How much trouble and what a tide of woe and unhappiness would be saved if men, and women also, would continue to cultivate the regard, attention, and kind words of appreciation and little courtesies of life which kept love alive and which they felt were necessary in gaining the companions of their choice. If the husband and wife would only continue to cultivate these attentions which nourish love, they would be happy in each other's society and would have a sanctifying influence upon their families. They would have in themselves a little world of happiness and would not desire to go outside this world for new attractions and new objects of love....

Many women pine for words of love and kindness and the common attentions and courtesies due them from their husbands who have selected them as their life companions.... It is these little attentions and courtesies which make up the sum of life's happiness....
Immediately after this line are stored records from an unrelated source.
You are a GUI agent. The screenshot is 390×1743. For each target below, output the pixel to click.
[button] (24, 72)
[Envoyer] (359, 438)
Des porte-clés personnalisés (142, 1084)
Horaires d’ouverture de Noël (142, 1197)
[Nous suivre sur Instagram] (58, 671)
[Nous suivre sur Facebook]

If the hearts were kept tender in our families, if there were a noble, generous deference to each other's tastes and opinions, if the wife were seeking opportunities to express her love by actions in her courtesies to her husband, and the husband were manifesting the same consideration and kindly regard for the wife, the children would partake of the same spirit. The influence would pervade the household, and what a tide of misery would be saved in the families! ...

Every couple who unite their life interest should seek to make the life of each as happy as possible. That which we prize we seek to preserve and make more valuable if we can. In the marriage contract men and women have made a trade, an investment for life, and they should do their utmost to control their words of impatience and fretfulness, even more carefully than they did before their marriage, for now their destinies are united for life as husband and wife, and each is valued in exact proportion to the amount of painstaking effort put forth to retain and keep fresh the love so eagerly sought for and prized before marriage.23Letter 27, 1872.